*ВЫБРАННЫЙ ОТРЫВОК*:
'''

Последствия были двойственны: грех вошел в мир, и там возникла сексуальность; причем одно не может быть отделено от другого. Это крайне важно, чтобы показать изначальное состояние человека. Если бы он не был синтезом, опирающимся на нечто третье, одна вещь не могла бы иметь два следствия. Если бы он не был синтезом души и тела, опирающимся на дух, сексуальность никогда не могла бы войти в мир вместе с греховностью.
Оставим в стороне создателей всевозможных фантастических проектов и просто примем, что сексуальное различие существовало и до грехопадения, правда на самом деле его как бы и не было, поскольку его нет в состоянии неведения. В этом отношении на нашей стороне и Писание.
В невинности Адам как дух был духом мечтающим. Между тем этот синтез еще не является действительным; ибо связующее звено — это дух, а он еще не установлен как дух. Среди животных сексуальное различие может быть развито инстинктивно, однако это не может происходить таким же образом у человека, — именно потому, что он есть синтез. В то мгновение, когда дух устанавливает самое себя, он устанавливает синтез, но для того чтобы установить синтез, он должен прежде всего пронизать его различением, а крайняя точка чувственного — это как раз сексуальное. Человек может достигнуть этой крайней точки только в то мгновение, когда дух становится действительным. До этого времени он не зверь, но, собственно, и не человек; только в то мгновение, когда он становится человеком, он становится им благодаря тому, что одновременно становится животным.
Стало быть, греховность — это не чувственность, никоим образом, но без греха нет никакой сексуальности, а без сексуальности нет истории. Совершенный дух не имеет ни того, ни другого, почему, скажем, сексуальное различие снимается вместе с восстанием из мертвых и почему у ангела нет истории. Даже если бы архангел Михаил отмечал все дела, на которые он был послан и которые выполнил, это все равно не составляло бы его истории. Только в сексуальном синтез установлен как противоречие, но ,подобно всякому противоречию, он установлен также и как задача, чья история начинается в это самое мгновение. Такова действительность, которой предшествует возможность свободы. Однако возможность свободы состоит не в том, что можно выбирать между добром и злом. Подобная бездумность значит так же мало Для Писания, как и для мышления. Возможность состоит в том, чтобы мочь. В логической системе очень удобно сказать, что возможность переходит в действительность. В действительности все это не так легко,
Если бы мне было позволено здесь пожелать нечто, я пожелал бы, чтобы ни один читатель не оказался столь глубокомыслен, чтобы задать вопрос: "А что, если Адам не согрешил бы?" В то мгновение, когда устанавливается действительность, возможность отступает в сторону как ничто, привлекающее к себе всех безголовых людей. Ах, если бы только наука могла решиться дисциплинировать людей и сдерживать себя! Как только кто-нибудь задал глупый вопрос, важно поостеречься и не отвечать, иначе становишься таким же глупым, как вопрошающий. Глупость того вопроса состоит не столько в самом вопросе, как в том, что он тем самым обращен к науке. Если некто мило остается с нею дома и, как умная Эльза со всеми ее предположениями, созывает туда таких же умных друзей, к этой глупости еще можно отнестись с терпением. Нет, наука не может разъяснить нечто подобное.

'''

*ПИСЬМЕННОЕ ЗАДАНИЕ 1*: Скопируйте без изменений записи, начиная со строки, в которой есть «Click the back arrow icon», и до последней записи, включая обе границы.

(Записи набора данных)
'''

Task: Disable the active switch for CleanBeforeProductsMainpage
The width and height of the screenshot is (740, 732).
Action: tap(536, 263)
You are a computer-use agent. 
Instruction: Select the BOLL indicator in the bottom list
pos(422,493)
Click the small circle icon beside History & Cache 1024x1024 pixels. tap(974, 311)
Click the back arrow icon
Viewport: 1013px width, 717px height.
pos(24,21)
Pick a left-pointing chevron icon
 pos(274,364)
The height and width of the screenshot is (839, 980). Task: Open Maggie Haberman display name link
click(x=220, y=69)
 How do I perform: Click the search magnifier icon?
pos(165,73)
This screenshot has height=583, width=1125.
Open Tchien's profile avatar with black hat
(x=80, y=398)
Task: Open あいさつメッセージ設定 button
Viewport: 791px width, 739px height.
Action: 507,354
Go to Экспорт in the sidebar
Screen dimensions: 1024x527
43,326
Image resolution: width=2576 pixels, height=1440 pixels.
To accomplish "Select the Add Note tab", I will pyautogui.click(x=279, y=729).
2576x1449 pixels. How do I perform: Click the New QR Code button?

'''

*ПИСЬМЕННОЕ ЗАДАНИЕ 2*: Повторите дословно часть отрывка о грехе и сексуальности от «В невинности Адам» до «одновременно становится животным.».

*ПРАВИЛЬНЫЙ ОТВЕТ 1*:
Click the back arrow icon
Viewport: 1013px width, 717px height.
pos(24,21)
Pick a left-pointing chevron icon
 pos(274,364)
The height and width of the screenshot is (839, 980). Task: Open Maggie Haberman display name link
click(x=220, y=69)
 How do I perform: Click the search magnifier icon?
pos(165,73)
This screenshot has height=583, width=1125.
Open Tchien's profile avatar with black hat
(x=80, y=398)
Task: Open あいさつメッセージ設定 button
Viewport: 791px width, 739px height.
Action: 507,354
Go to Экспорт in the sidebar
Screen dimensions: 1024x527
43,326
Image resolution: width=2576 pixels, height=1440 pixels.
To accomplish "Select the Add Note tab", I will pyautogui.click(x=279, y=729).
2576x1449 pixels. How do I perform: Click the New QR Code button?

*ПРАВИЛЬНЫЙ ОТВЕТ 2*:
В невинности Адам как дух был духом мечтающим. Между тем этот синтез еще не является действительным; ибо связующее звено — это дух, а он еще не установлен как дух. Среди животных сексуальное различие может быть развито инстинктивно, однако это не может происходить таким же образом у человека, — именно потому, что он есть синтез. В то мгновение, когда дух устанавливает самое себя, он устанавливает синтез, но для того чтобы установить синтез, он должен прежде всего пронизать его различением, а крайняя точка чувственного — это как раз сексуальное. Человек может достигнуть этой крайней точки только в то мгновение, когда дух становится действительным. До этого времени он не зверь, но, собственно, и не человек; только в то мгновение, когда он становится человеком, он становится им благодаря тому, что одновременно становится животным.